The other crucial element of populism is the centrality of the leader. He is the one who expresses the nation and embodies its spirit; he represents all that is good and beautiful in the nation. Therefore, he is qualified to maintain a more autocratic system of government than liberal representative democracy.

Thus populism has a radical nature. It opposes the liberal concept of democracy, which emphasizes separation of powers, political parties, representative institutions, civil rights, and pluralism. It also challenges the established powers and calls for their overthrow by, or the inclusion of, the counter-hegemonic bloc.

That is why populism is seen by its supporters as a positive concept, promoting the participation of the periphery within the political system and equal distribution of power in society. Its opponents, on the other hand, point to the ethnocentric, nationalist, xenophobic impulses; its antiparty and antiparliamentarian nature, and for being a system of political mobilization used by charismatic yet demagogic leaders.

Close to the turn of the 20th century, a new wave of populism spread in the world, similar to the previous wave of the 1960s. The new trend was descried as “neopopulism,” “new populism,” or “postpopulism.” Besides the fact that in this phase populism moved from the left to the right, the new populism had a different economic orientation, and it strongly supported neoliberal economics.

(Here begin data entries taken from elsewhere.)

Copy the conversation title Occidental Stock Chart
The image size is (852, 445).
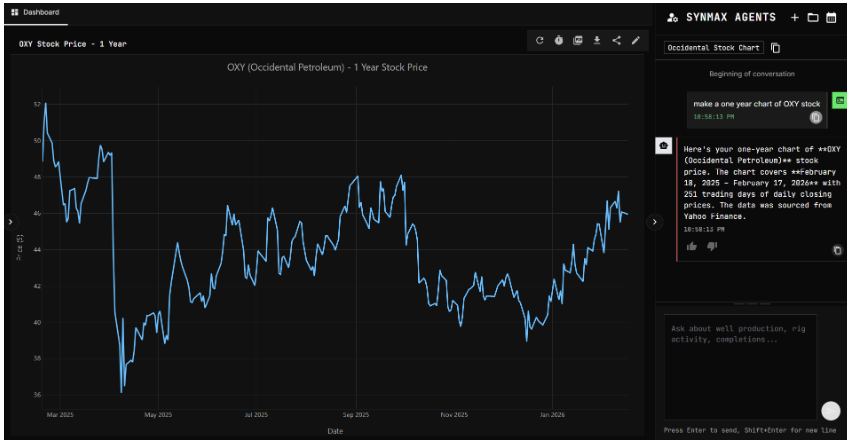click(x=776, y=48)
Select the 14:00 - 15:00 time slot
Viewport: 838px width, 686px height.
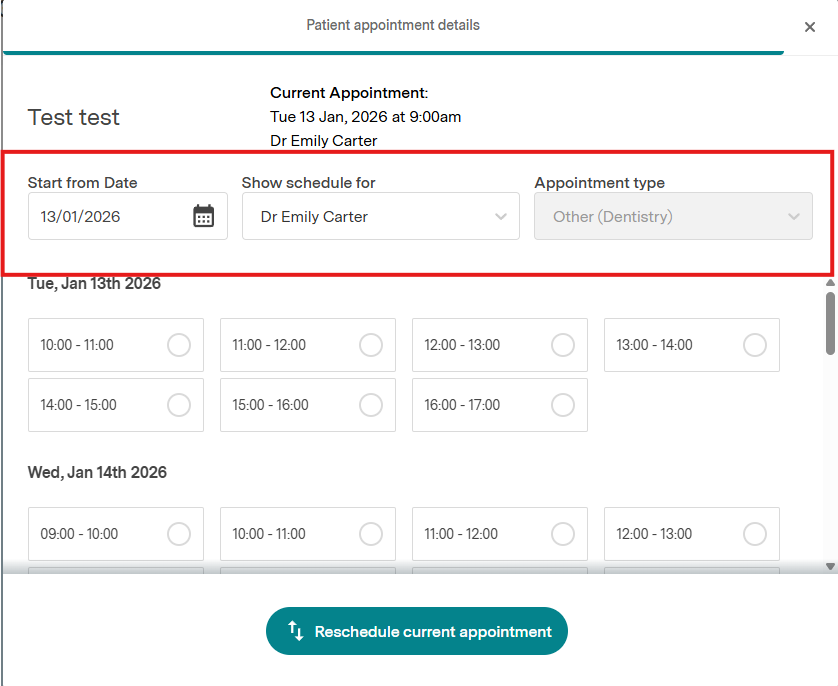click(179, 405)
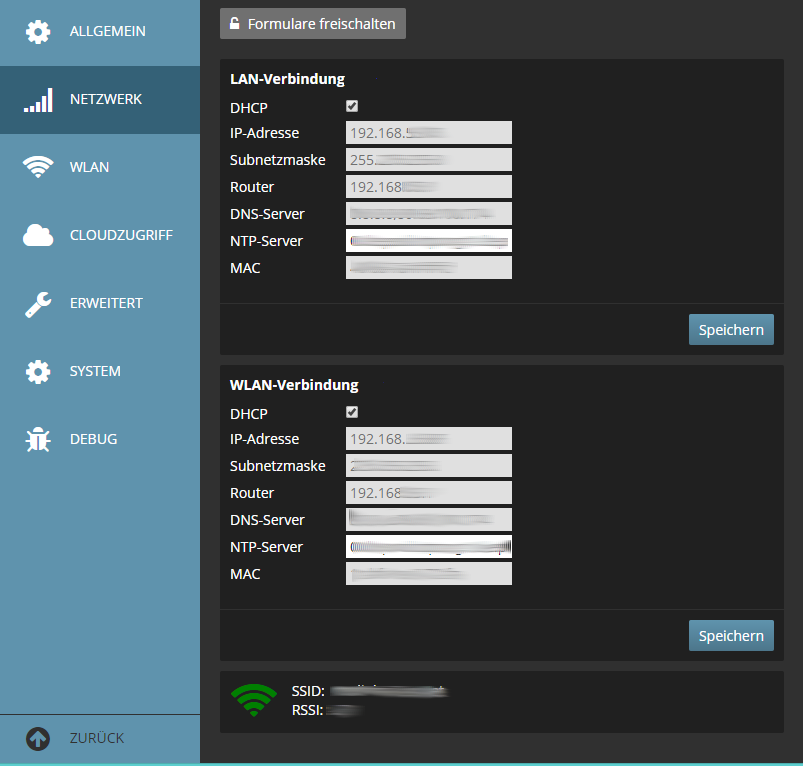803x766 pixels.
Task: Save the LAN-Verbindung settings with Speichern
Action: tap(731, 329)
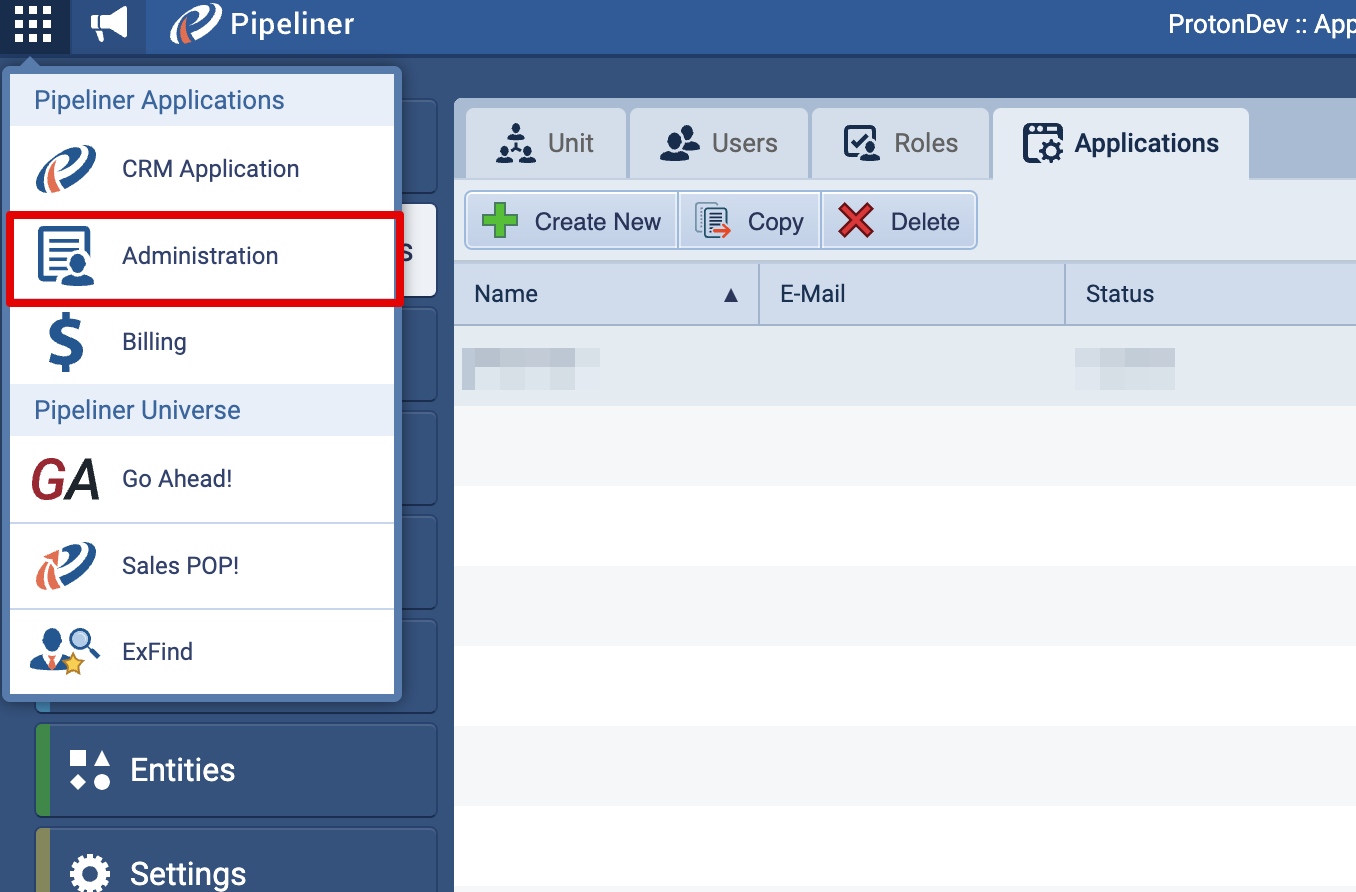The width and height of the screenshot is (1356, 892).
Task: Click the Status column header
Action: coord(1200,294)
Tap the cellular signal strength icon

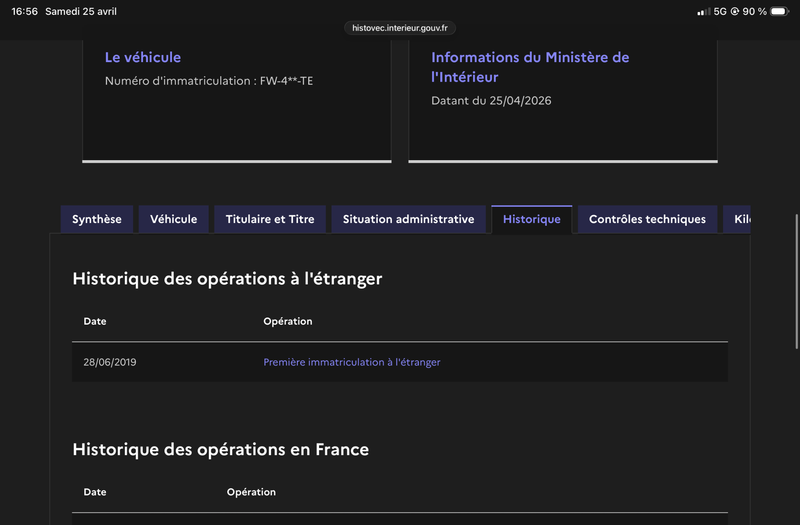click(x=703, y=11)
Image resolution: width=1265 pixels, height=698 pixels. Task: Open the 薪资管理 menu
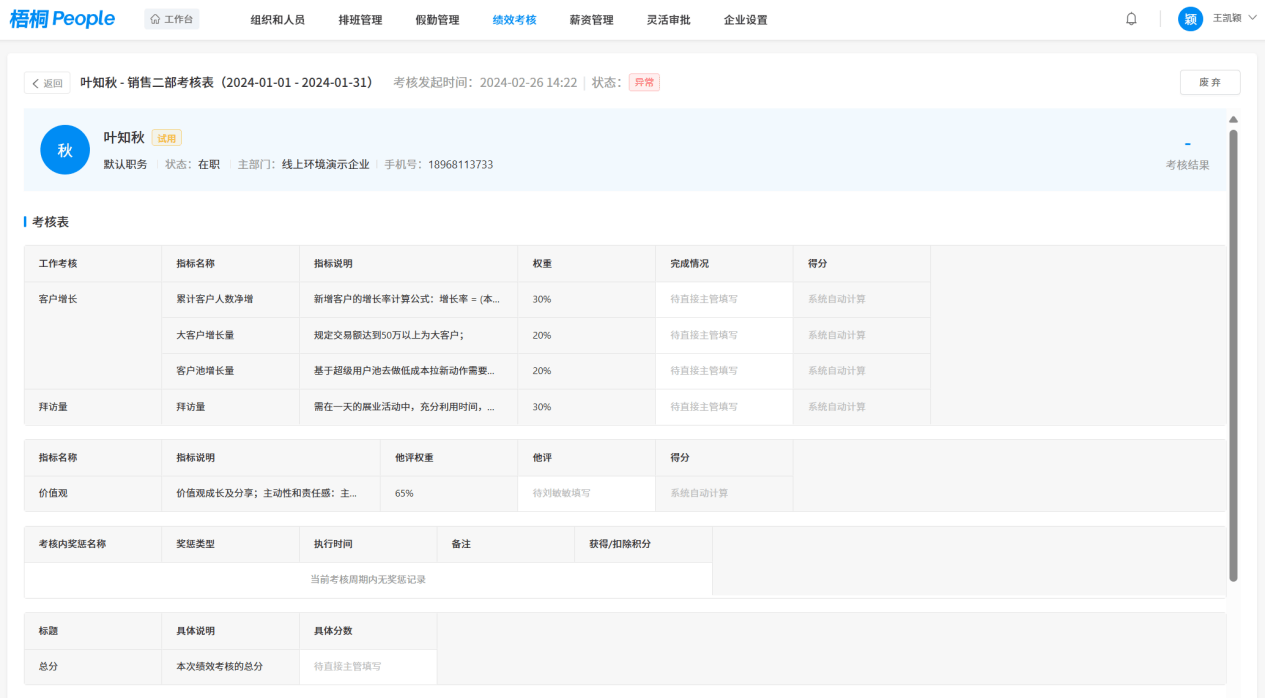(x=591, y=20)
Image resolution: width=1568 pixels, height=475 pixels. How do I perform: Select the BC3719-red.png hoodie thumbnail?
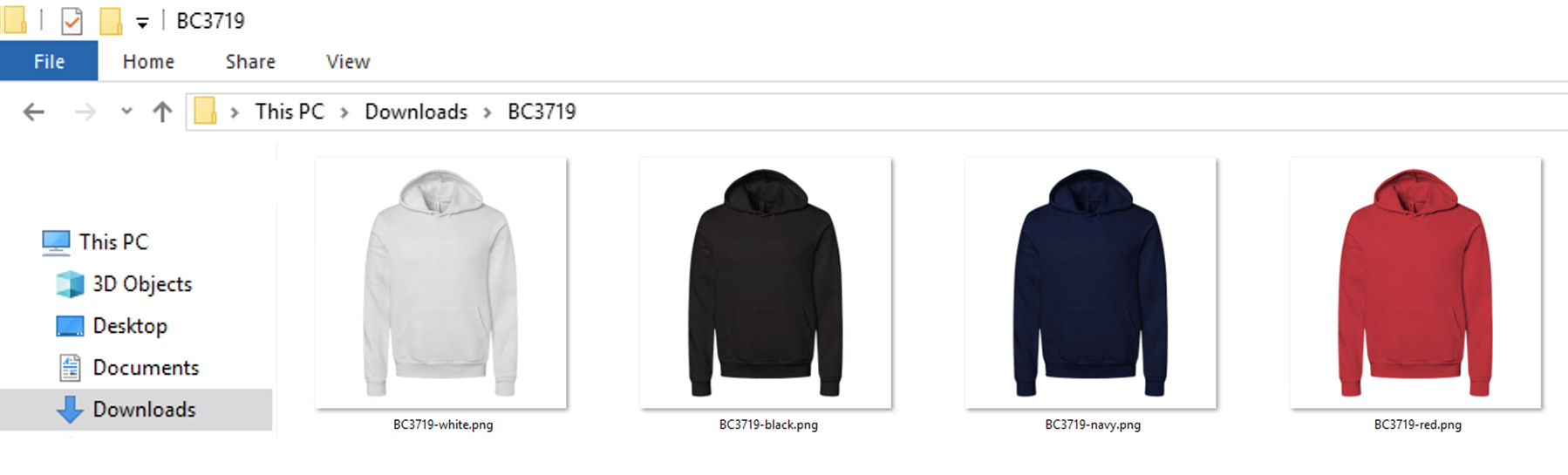(x=1415, y=283)
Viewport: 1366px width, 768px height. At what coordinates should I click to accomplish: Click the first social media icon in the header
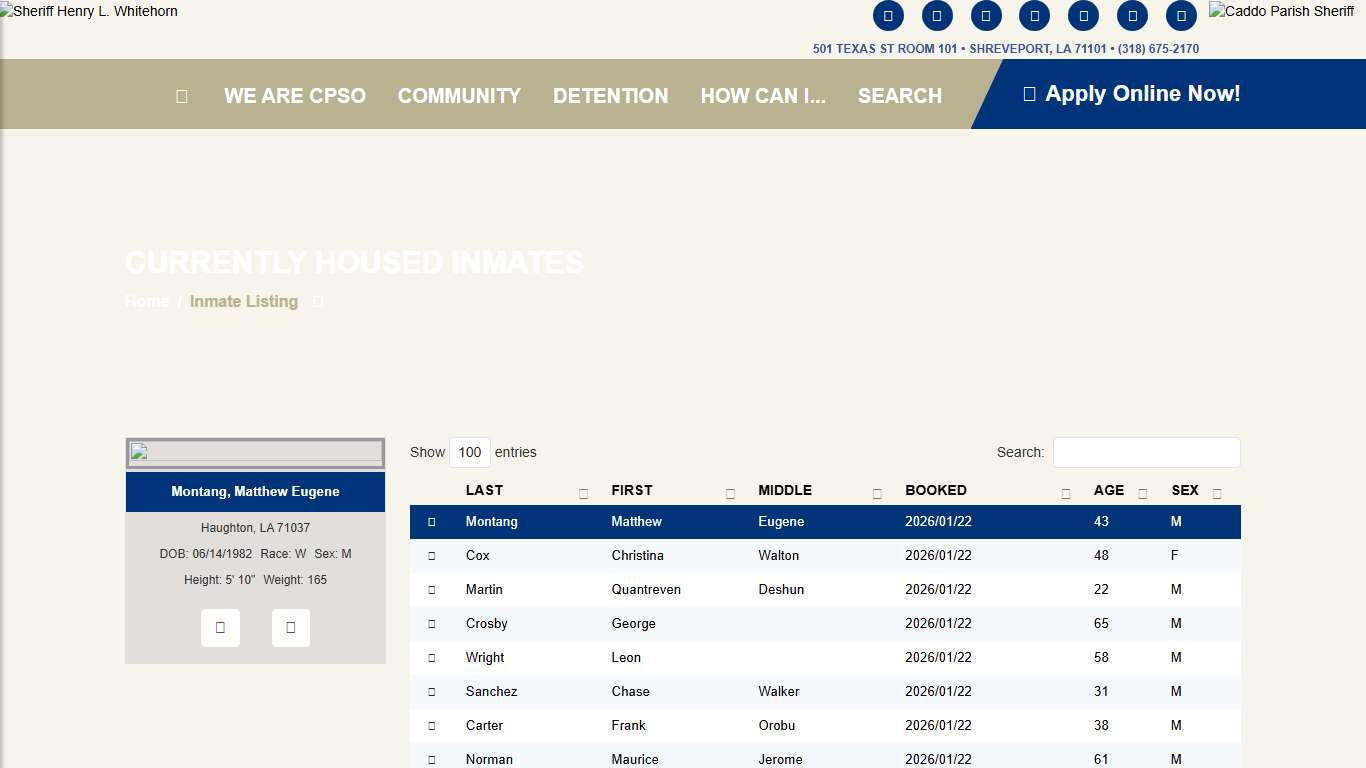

Yet what is so peculiar to the new populism is the interrelationship with the media. Though populist leaders always had to use the mass media to connect with “the people,” this time television and television culture became central to this political style, to such a degree that it justified the use of the term Telepopulism.

Indeed, the nature of contemporary media fosters populist values and populist leaders. They appeal to, and in the name of, the common (wo)man, engage emotions, promote popular culture and popular discourse, and encourage anti-intellectualism. They personify and personalize issues and have preference for style and packaging rather than substance. Consequently, the more people rely on television for political knowledge, the more they incline to a populist approach.